**To do**
Repeat, word for word and with nothing added, each line from the one containing "Screen dimensions: 1270x952" to the final line of the data, keeping both ends. Pictures are not part of the copy.

Saved entries
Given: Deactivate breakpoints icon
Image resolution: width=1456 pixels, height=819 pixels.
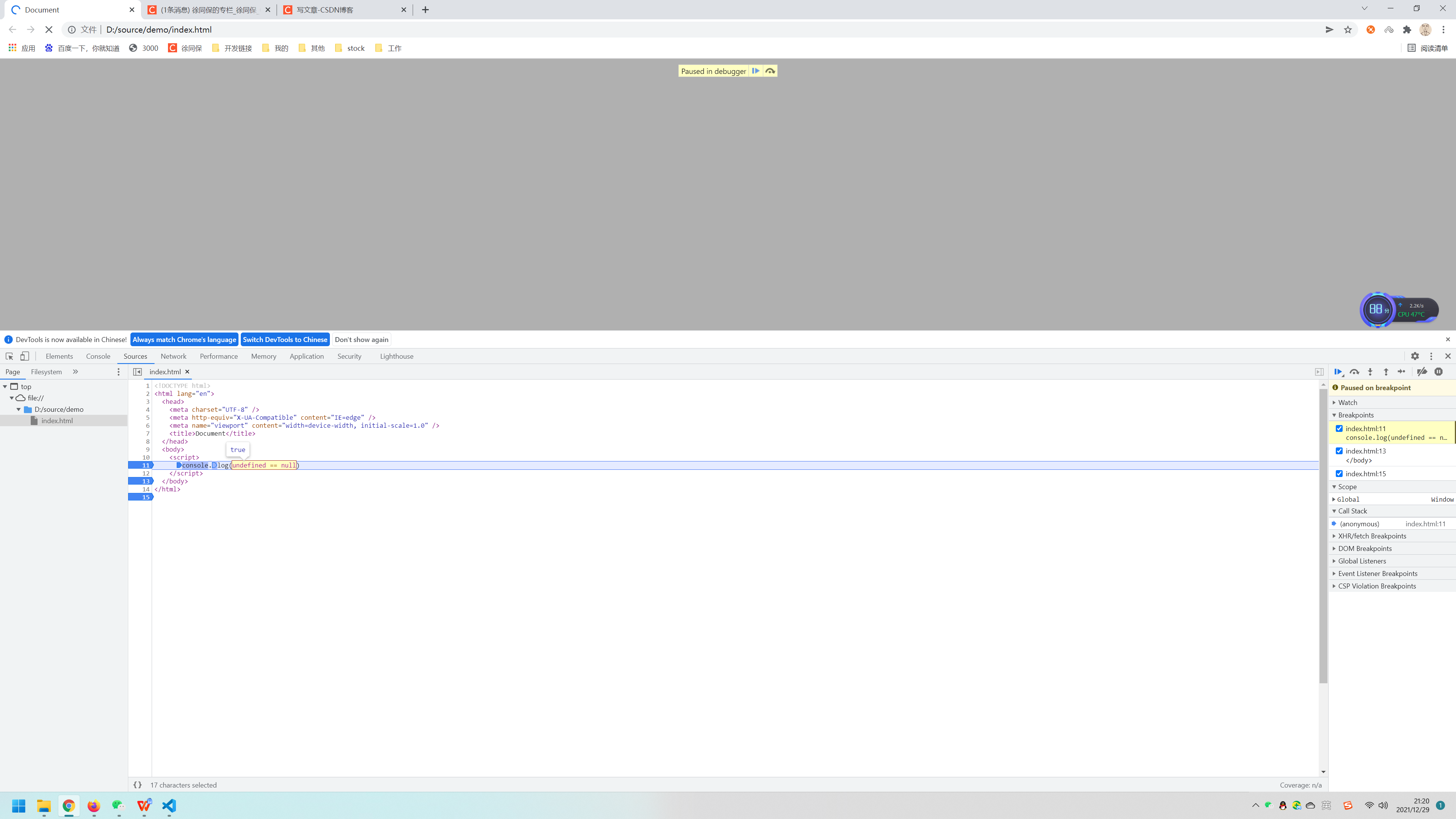Looking at the screenshot, I should (1422, 371).
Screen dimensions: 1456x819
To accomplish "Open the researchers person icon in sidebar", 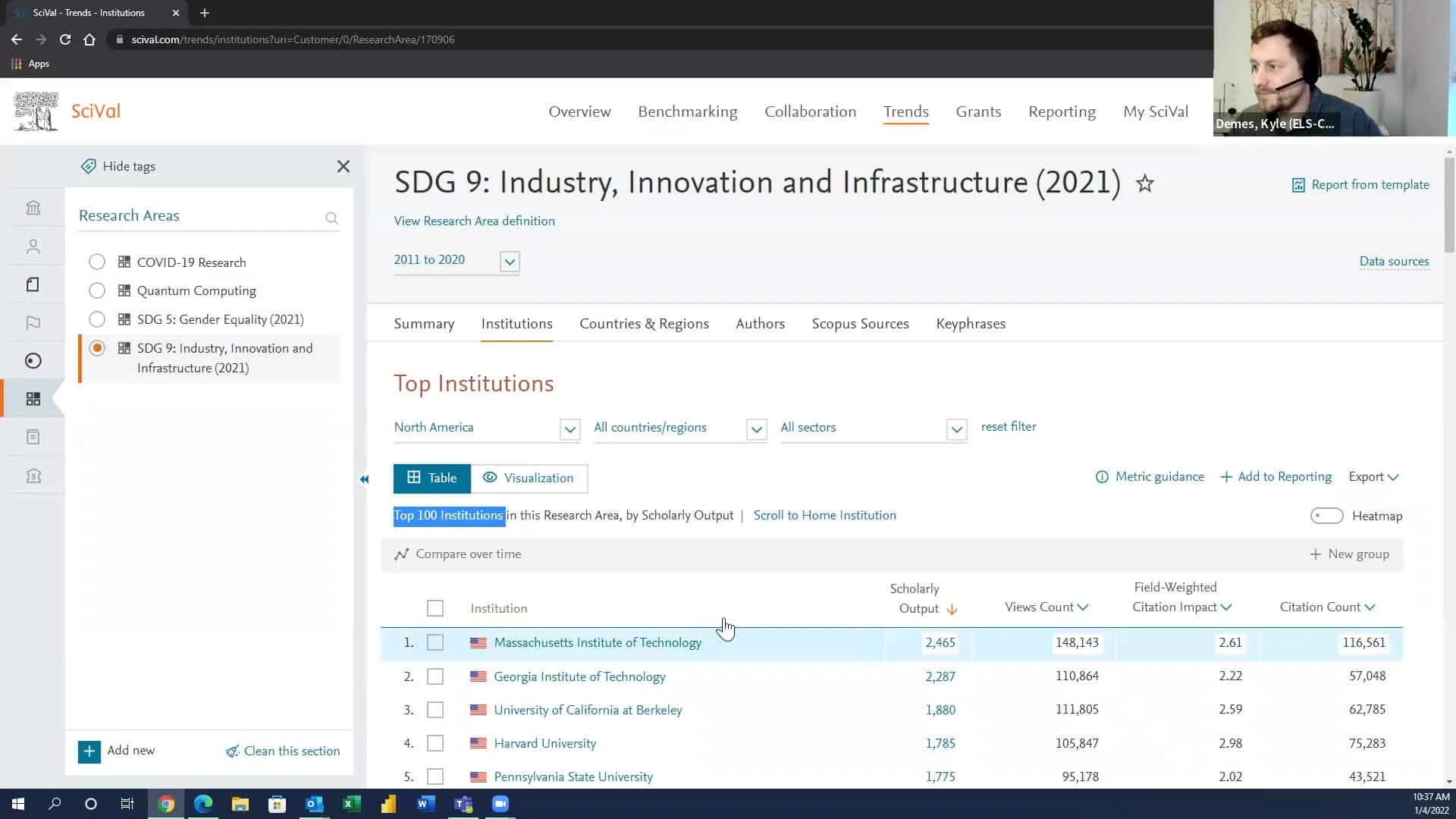I will [x=33, y=246].
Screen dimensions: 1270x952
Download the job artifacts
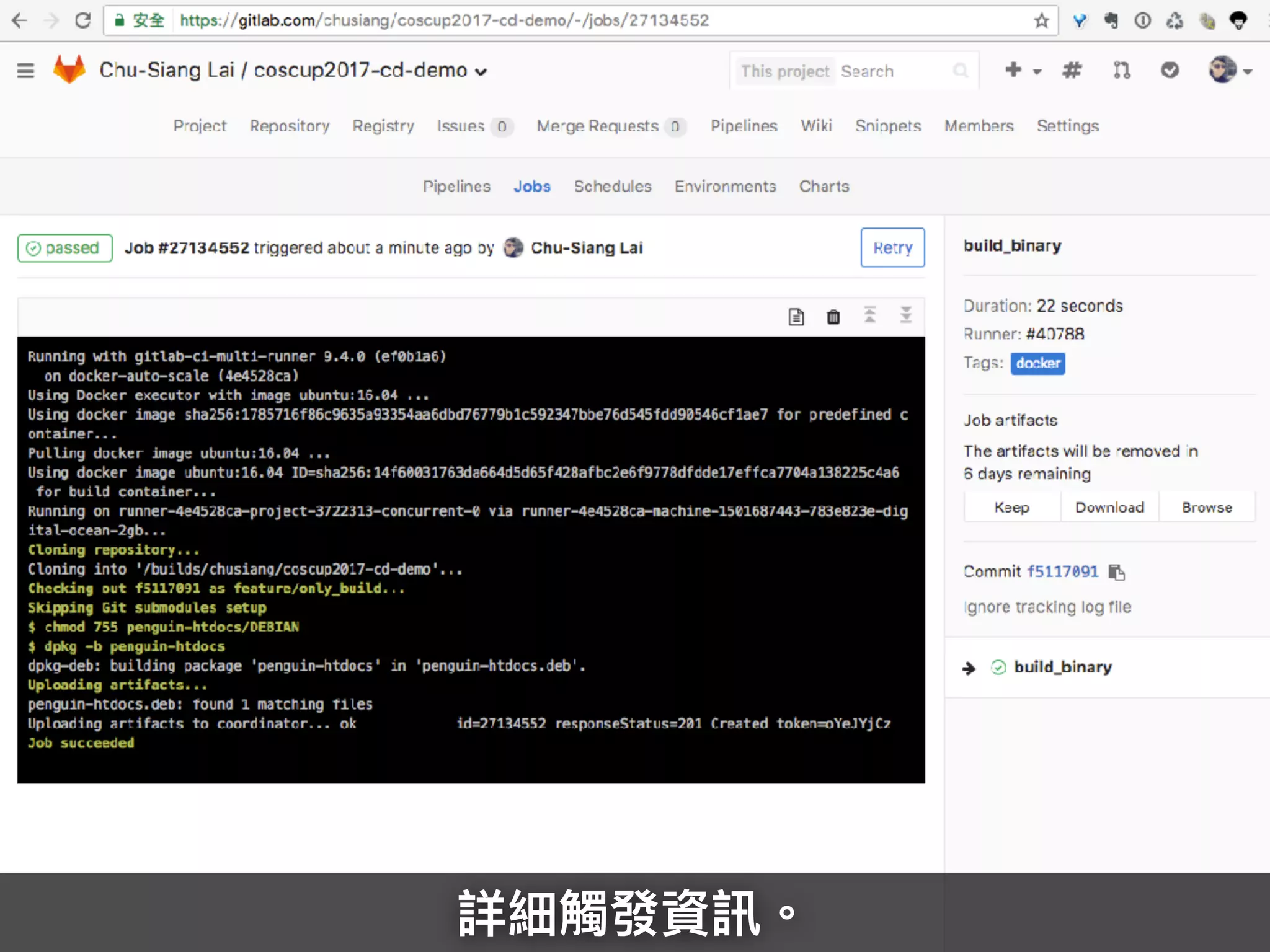[1109, 508]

**Reply**
Screen dimensions: 1270x952
Download the job artifacts
[1109, 508]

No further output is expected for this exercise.